The mental fragility King referenced of the team he inherited after the last outing in Winnipeg has been well documented as a missing element in the months since. He's also shown a unique ability to get an almost immediate response from the group at crucial moments, often the very next game after a disappointing performance.
Both elements were on display in the full-circle rematch in Winnipeg.
The Blackhawks could've lapsed after the Jets tied the game early in the third period off a fluky deflection in front, but they didn't. And the team's fatal flaw from Saturday in St. Louis -- not shooting the puck with a season-low 16 shots -- was turned around into the definitive measure that sealed the game just 48 hours later.
Off a neutral-zone turnover minutes after the equalizer, DeBrincat immediately turned the play back into Winnipeg's end with defensemen caught deep in the zone and on their heels, walking into the high slot ripping a wrister from the high slot past the blocker of Connor Hellebuyck for a 2-1 lead.
"That's what we talked about from the last game," King said. "He wasn't shooting those pucks, he was cutting across the blue line and looking for somebody late or a lateral play and the play would get knocked down and they'd go back the other way. What does he do tonight? He starts shooting more, he doesn't do the lateral plays. We played with our structure and he played within himself. He's a shooter."

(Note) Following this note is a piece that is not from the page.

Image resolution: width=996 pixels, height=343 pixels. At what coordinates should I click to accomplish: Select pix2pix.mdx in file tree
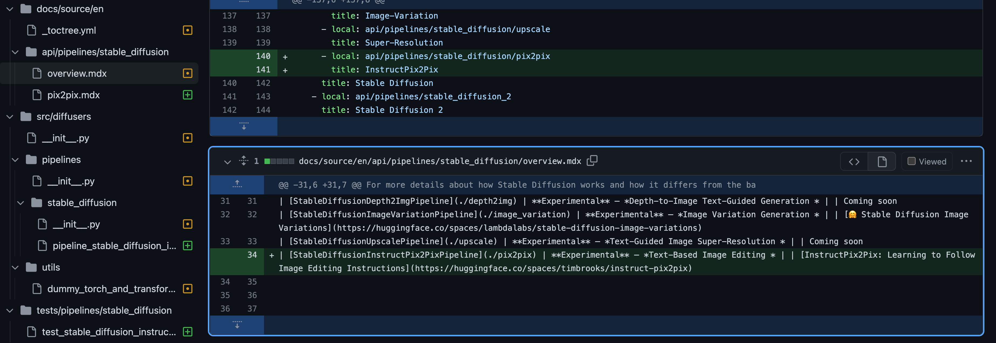click(x=73, y=95)
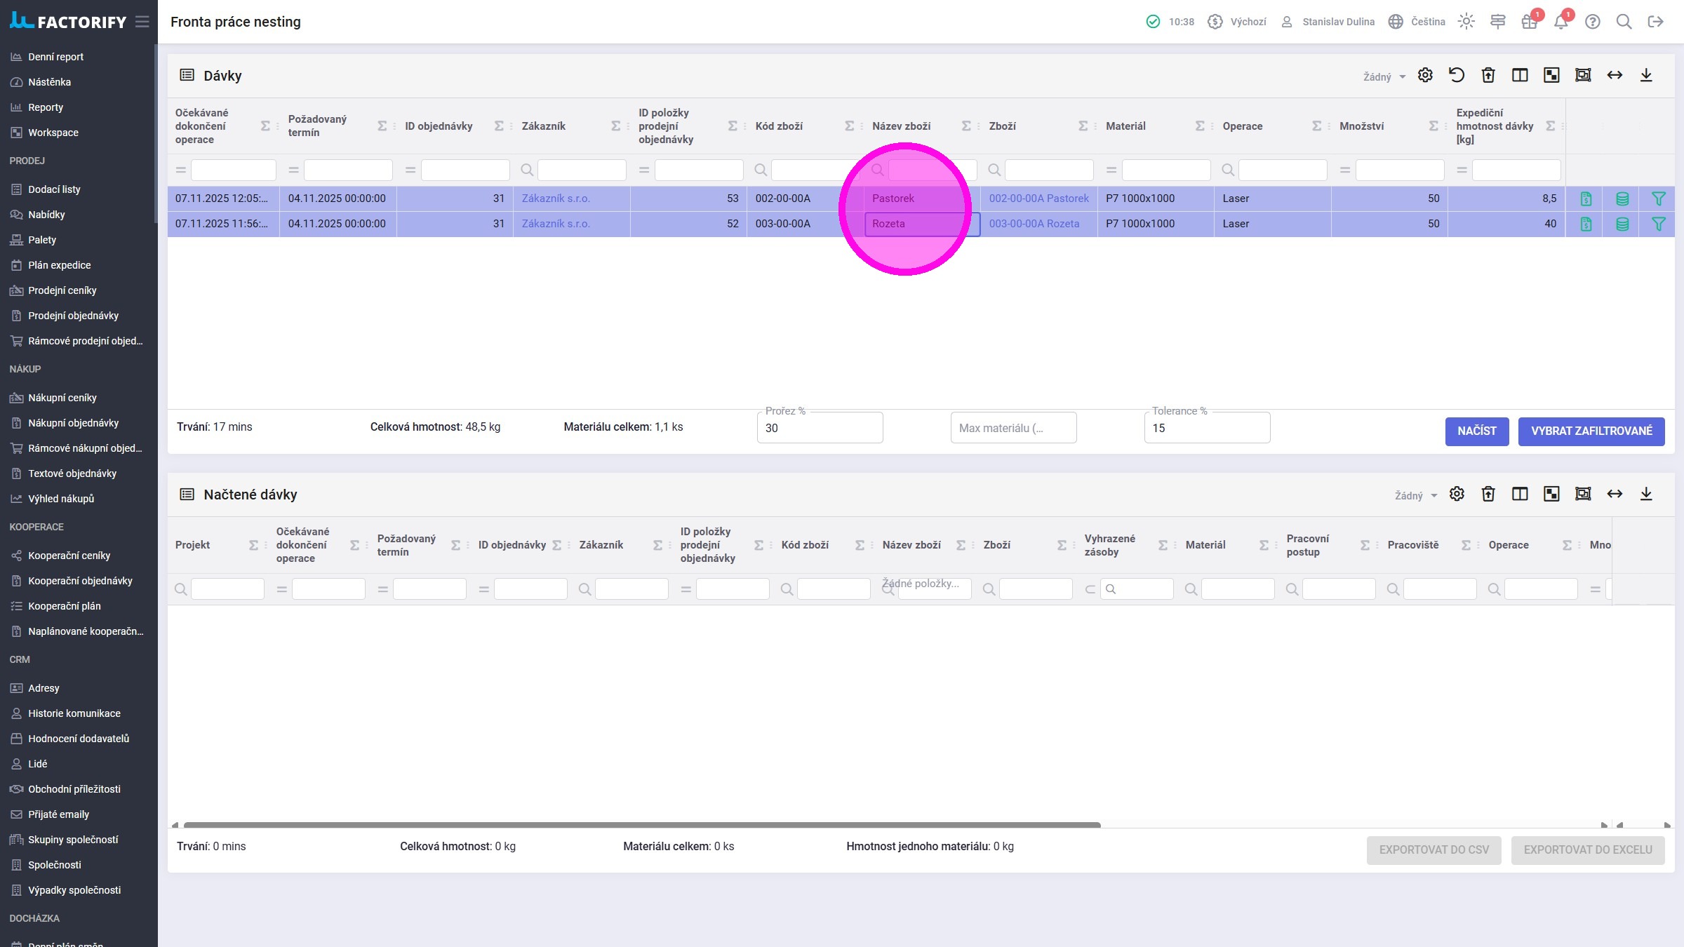
Task: Open column chooser icon in Dávky toolbar
Action: coord(1520,75)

"What makes it so hard is he can fire it off so many different places around his body. He seems to snap it harder than anyone winding up when he can do it just off his front foot," defenseman Connor Murphy explained of DeBrincat's play. "I think as a D-man, when you're gapped out a little bit like that, you're always trying to get a stick on his release or get your legs in the way of a shot, but you can't read it when he releases it so deceptively like that. It's a dangerous shot. It's hard for D-men and goalies to stop."